__Document segment__:
Limit threadpool size

Resolves: RHEL-132190
This commit is contained in:
Matthias Clasen 2026-06-01 21:55:05 -04:00
parent d818fdd0e0
commit 7eaaf6daab
7 changed files with 553 additions and 0 deletions

View File

@ -0,0 +1,156 @@
From c9d73c1c193acc5ca882b36a07f747ad5ebd4a9c Mon Sep 17 00:00:00 2001
From: Matthias Clasen <mclasen@redhat.com>
Date: Sun, 24 Nov 2024 17:48:43 -0500
Subject: [PATCH] Apply the same chunking to color conversion
When parallelizing color conversion, apply the same chunking that
we do for memory format conversion, to avoid overhead for small
sizes.
---
gdk/gdkmemoryformat.c | 69 ++++++++++++++++++++++++-------------------
1 file changed, 39 insertions(+), 30 deletions(-)
diff --git a/gdk/gdkmemoryformat.c b/gdk/gdkmemoryformat.c
index 7e45659445..c17be80b46 100644
--- a/gdk/gdkmemoryformat.c
+++ b/gdk/gdkmemoryformat.c
@@ -2279,6 +2279,7 @@
GdkColorState *dest_cs;
gsize width;
gsize height;
+ gsize chunk_size;
/* atomic */ int rows_done;
};
@@ -2390,15 +2391,16 @@
gdk_memory_convert_color_state_srgb_to_srgb_linear (gpointer data)
{
MemoryConvertColorState *mc = data;
- int y;
+ int y0, y;
guint64 before = GDK_PROFILER_CURRENT_TIME;
gsize rows;
- for (y = g_atomic_int_add (&mc->rows_done, 1), rows = 0;
- y < mc->height;
- y = g_atomic_int_add (&mc->rows_done, 1), rows++)
+ for (y0 = g_atomic_int_add (&mc->rows_done, mc->chunk_size), rows = 0;
+ y0 < mc->height;
+ y0 = g_atomic_int_add (&mc->rows_done, mc->chunk_size))
{
- convert_srgb_to_srgb_linear (mc->data + y * mc->stride, mc->width);
+ for (y = y0; y < MIN (y0 + mc->chunk_size, mc->height); y++, rows++)
+ convert_srgb_to_srgb_linear (mc->data + y * mc->stride, mc->width);
}
ADD_MARK (before,
@@ -2410,15 +2412,16 @@
gdk_memory_convert_color_state_srgb_linear_to_srgb (gpointer data)
{
MemoryConvertColorState *mc = data;
- int y;
+ int y0, y;
guint64 before = GDK_PROFILER_CURRENT_TIME;
gsize rows;
- for (y = g_atomic_int_add (&mc->rows_done, 1), rows = 0;
- y < mc->height;
- y = g_atomic_int_add (&mc->rows_done, 1), rows++)
+ for (y0 = g_atomic_int_add (&mc->rows_done, mc->chunk_size), rows = 0;
+ y0 < mc->height;
+ y0 = g_atomic_int_add (&mc->rows_done, mc->chunk_size))

__Goal 1__: According to the commit page, why does color conversion get the same chunking as memory format conversion?
__Goal 2__: Extend the commit page, starting right after its last line.
The listing after this point stands apart from the commit page.

__Source data__:
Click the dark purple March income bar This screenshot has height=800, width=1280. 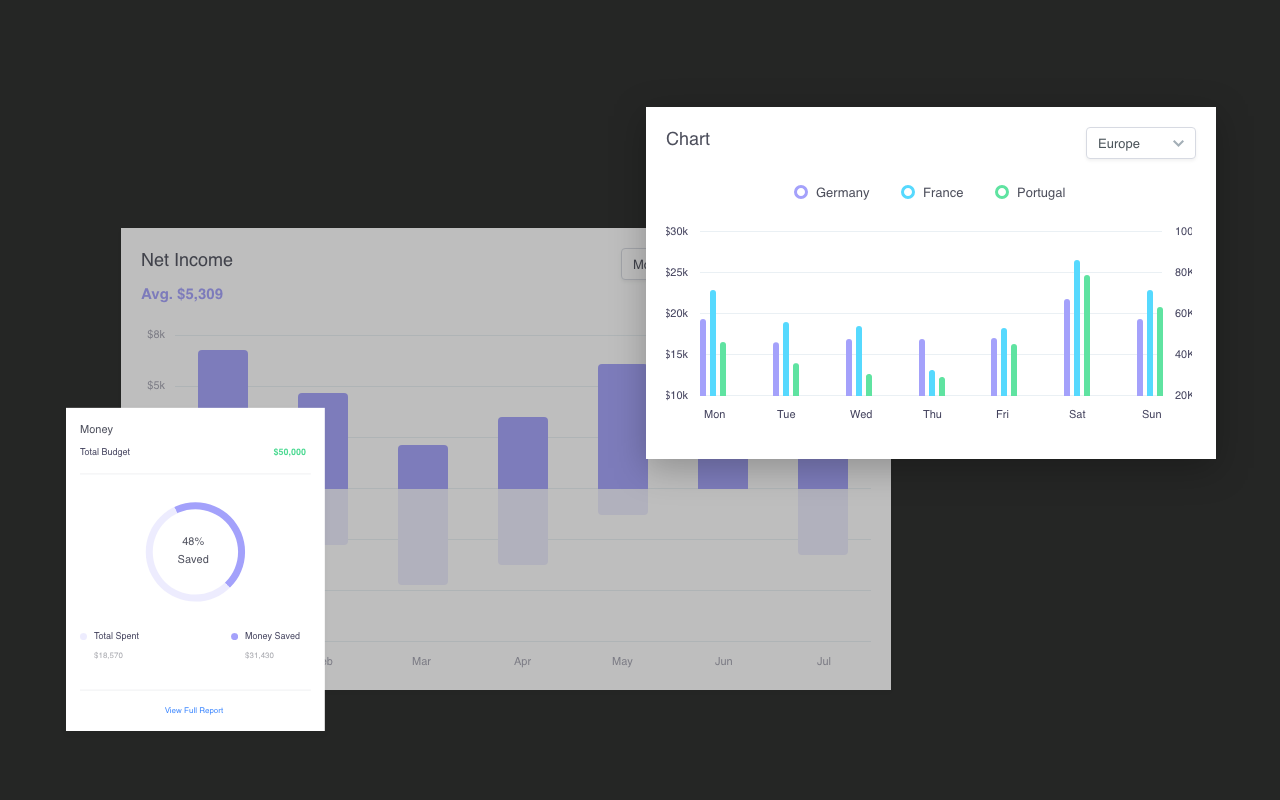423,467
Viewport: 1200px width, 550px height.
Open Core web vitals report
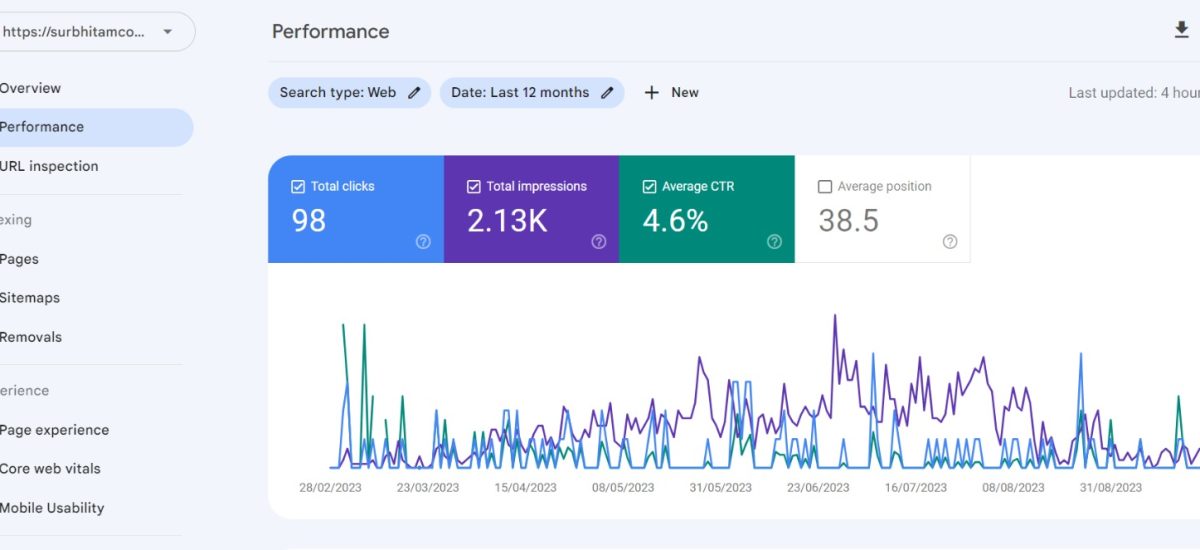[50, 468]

__Exercise answer 1__: To avoid overhead for small sizes.

__Exercise answer 2__:
{
- convert_srgb_linear_to_srgb (mc->data + y * mc->stride, mc->width);
+ for (y = y0; y < MIN (y0 + mc->chunk_size, mc->height); y++, rows++)
+ convert_srgb_linear_to_srgb (mc->data + y * mc->stride, mc->width);
}
ADD_MARK (before,
@@ -2434,7 +2437,7 @@
GdkFloatColorConvert convert_func = NULL;
GdkFloatColorConvert convert_func2 = NULL;
float (*tmp)[4];
- int y;
+ int y0, y;
guint64 before = GDK_PROFILER_CURRENT_TIME;
gsize rows;
@@ -2454,27 +2457,30 @@
tmp = g_malloc (sizeof (*tmp) * mc->width);
- for (y = g_atomic_int_add (&mc->rows_done, 1), rows = 0;
- y < mc->height;
- y = g_atomic_int_add (&mc->rows_done, 1), rows++)
+ for (y0 = g_atomic_int_add (&mc->rows_done, mc->chunk_size), rows = 0;
+ y0 < mc->height;
+ y0 = g_atomic_int_add (&mc->rows_done, mc->chunk_size))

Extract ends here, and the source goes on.